# Best bang for the buck:  Fast networking.

## 1clue

Hi.

I've been trying to figure out how to get better than 1 gigabit ethernet speeds, and this bottleneck is holding up my new network and hardware purchases.

My current setup has significant network bottlenecks.  I'm trying to figure out how best to deal with that.

10GbE cards are actually affordable now, but there are problems:

Throughput is only around 1 gbps, according to widespread benchmarking.

You can't really effectively go peer-to-peer:  You need a switch.

Switches cost a fortune, and in the end you don't get much better than regular 1gbe.

So I guess I'm after some advice from people with real experience like this.  Here's the sort of thing I can think of:

Get 4x ethernet cards* and bond them together as one card, hooked up to a decent quality switch.

Get 4x ethernet cards and set them up as separate interfaces and hope TCP/IP load balances them, hooked up to a decent quality switch.

Get 4x ethernet cards and set them up as separate interfaces, host to host in many configurations to get shortest-path benefits.

* 4x 1gbe ethernet cards means a single PCI express card with 4 network ports on it.

My application is this:

2 or 3 QEMU hosts

1 or more NAS machines

A few discrete machines which are not related to QEMU but which need at least 1gbe performance.

VM guests on any host are not all on the same network.

I need to be able to migrate VMs from host to host without changing network configuration.

----------

## vaxbrat

I'd say you are trying to cross the steep gap from commodity hardware to the much smaller (and pricier) high performance club.  Have you looked at Infiniband versus 10GB?  It all boils down to performance in the switches (and sometimes hardware and firmware revs in them).  I've seen Mellanox cards quadruple in speed just because a QLogic switch needed a firmware upgrade.

Then again, this is all at work where somebody else has gone out and bought the hardware.  I have yet to try pricing and cobbling together something for my home network.

I've never tried the bonding driver so don't know what to tell you there.  You might get a win separating the NAS traffic out to its own dedicated lan and switch.

----------

## 1clue

 *vaxbrat wrote:*   

> I'd say you are trying to cross the steep gap from commodity hardware to the much smaller (and pricier) high performance club.

 

Exactly.

 *Quote:*   

> 
> 
> Have you looked at Infiniband versus 10GB?  It all boils down to performance in the switches (and sometimes hardware and firmware revs in them).  I've seen Mellanox cards quadruple in speed just because a QLogic switch needed a firmware upgrade.
> 
> Then again, this is all at work where somebody else has gone out and bought the hardware.  I have yet to try pricing and cobbling together something for my home network.
> ...

 

I have not tried infiniband, I just started looking at 10GbE and looking at actual real-world performance figures, and realized that it's almost no upgrade at all, all you do is spend money and get virtually nothing back.  This thread is to give me ideas about what to search on, if nothing else.  I've looked at fiber channel, it's way out of the budget.

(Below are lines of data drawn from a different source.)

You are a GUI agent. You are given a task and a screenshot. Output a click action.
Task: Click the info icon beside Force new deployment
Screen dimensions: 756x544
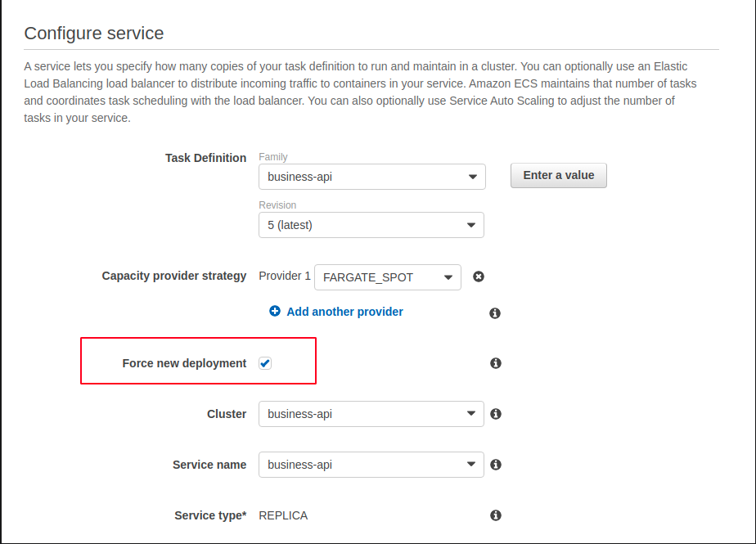point(495,363)
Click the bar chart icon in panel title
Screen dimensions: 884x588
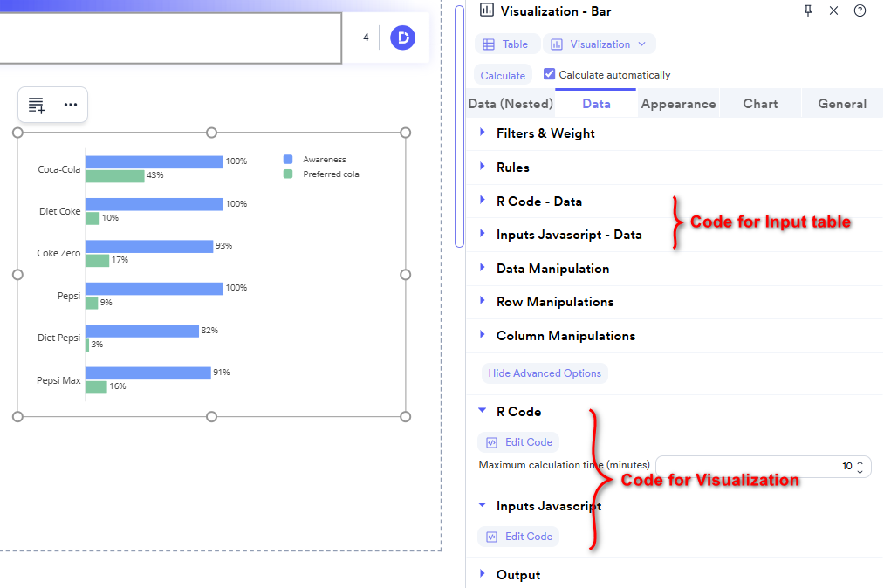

I can spend USD $250 or maybe a bit more on each server for network performance, and maybe get a switch for $1k or so, fudge that all around a bit, but the 4-digit price tag for a fiber channel card is out of the question.

 *Quote:*   

> You might get a win separating the NAS traffic out to its own dedicated lan and switch.

 

Now this is the sort of thing I'm talking about.  I haven't bought anything yet, maybe it would be worthwhile building my own NAS, put some Open Source NAS package on it and have a nic or two to each virtualization host.  I just don't know.

Maybe I'm over-thinking this, but I know my network speed is the limiting factor on my existing setup.  I know that prices for what I've seen so far in no way justify the cost to me, and I can see why the world is still stuck at 1gbps because not even the enterprise guys seem to be interested in the price/performance for 10GbE.

I'll look into the Infiniband and Mellanox cards.  It will at least give me an idea what else is out there.

Thanks.

----------

## 1clue

Ugh.

I could see spending $500-$600 for the VM hosts and NAS if it actually got me faster-than-sata3 transfer speeds, but those switches would kill me.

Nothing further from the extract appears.